▶ _Dataset extract_

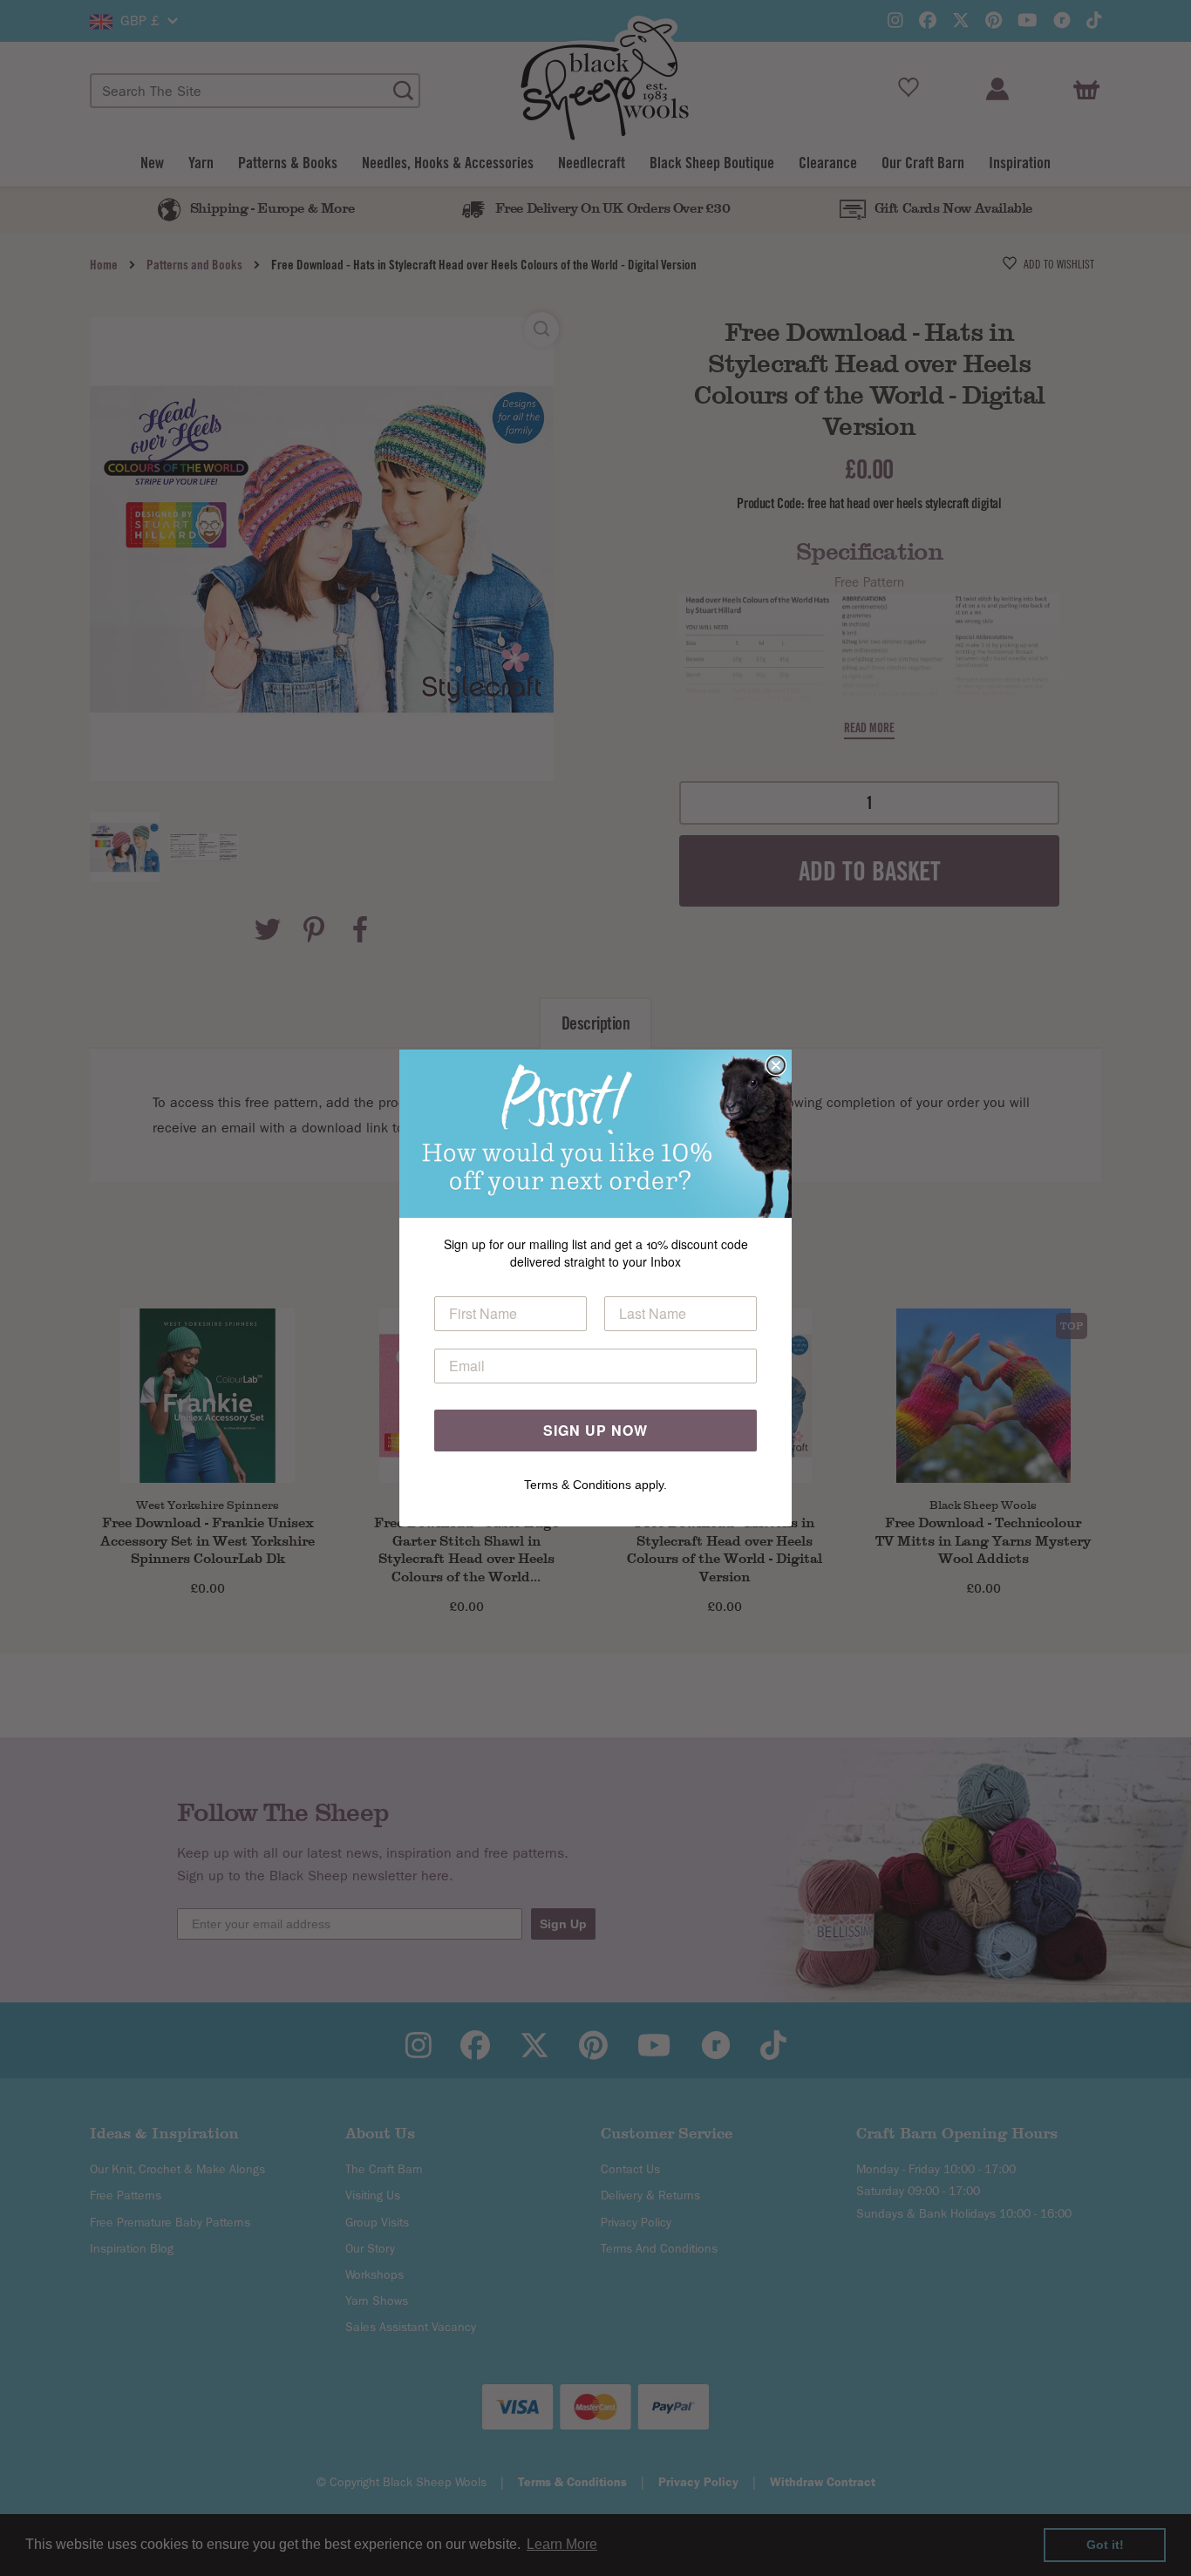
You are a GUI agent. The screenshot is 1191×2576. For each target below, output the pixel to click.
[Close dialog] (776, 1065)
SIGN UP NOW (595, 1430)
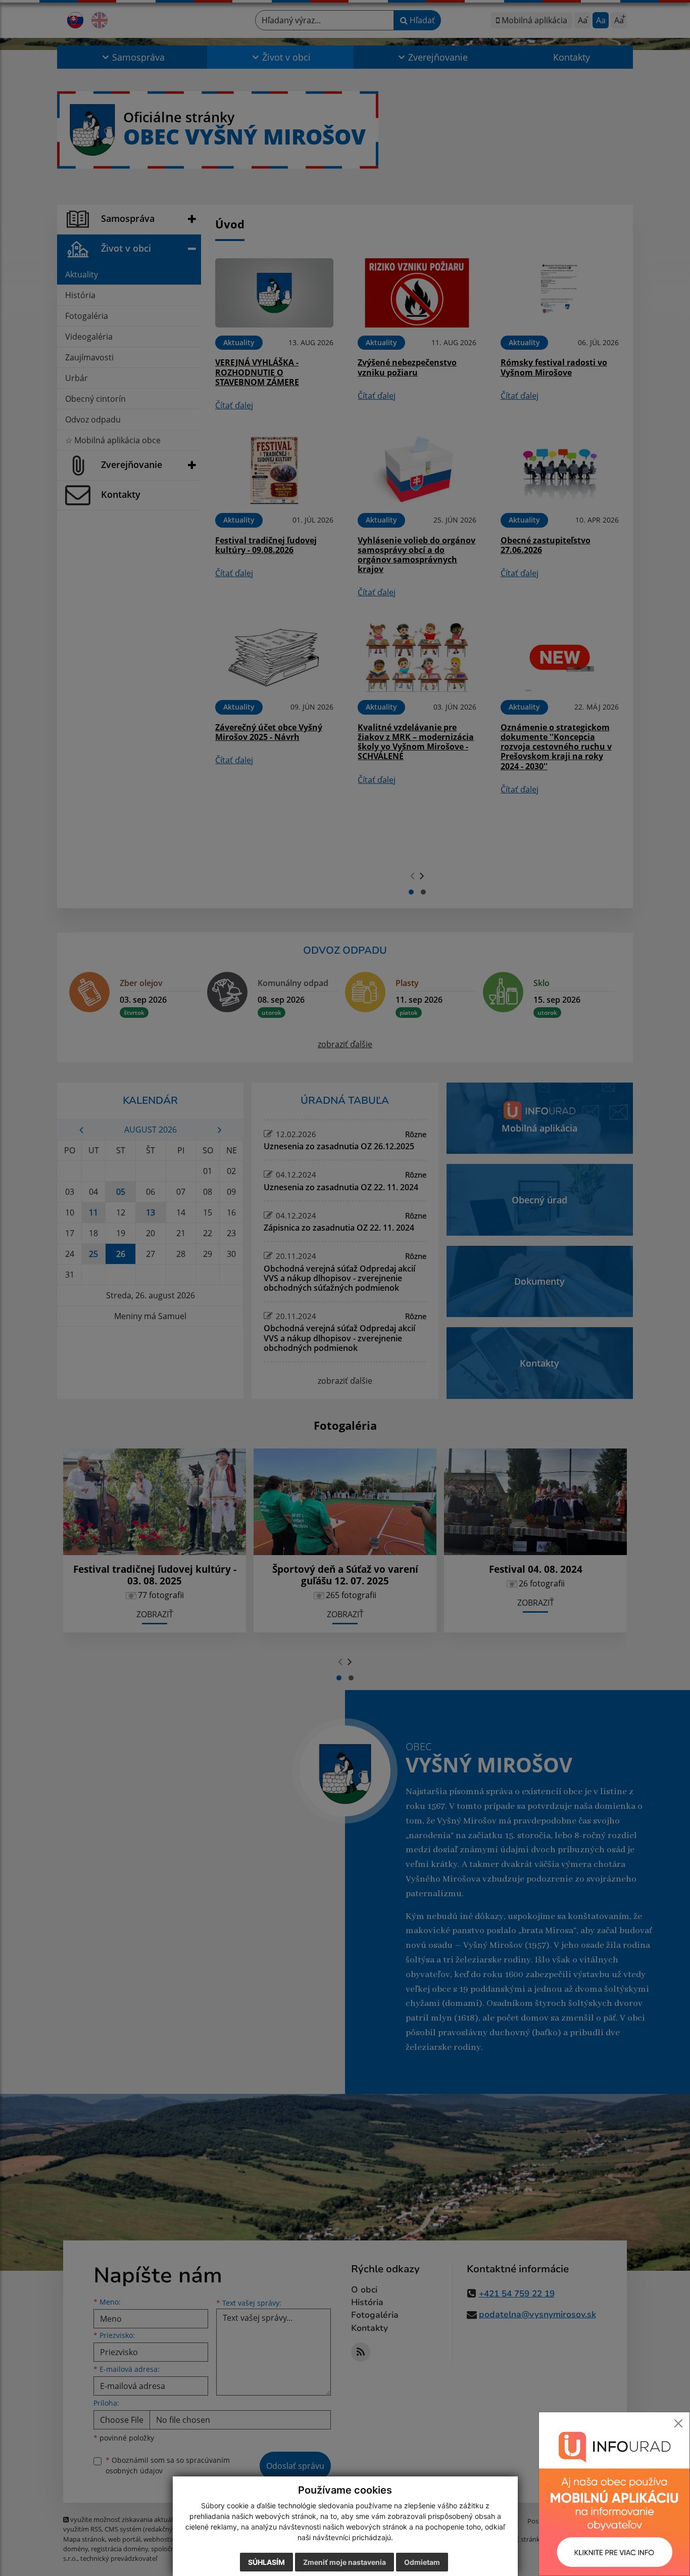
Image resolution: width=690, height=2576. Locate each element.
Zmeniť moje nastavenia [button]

▶ _Your objective_
Scan the listing for the string "each", then copy every line where it appears.

▶ _Solution for this task_
You are a GUI agent. The screenshot is 1191×2576. For each target below, output the pixel to click.
Image resolution: width=690, height=2576. Locate each element.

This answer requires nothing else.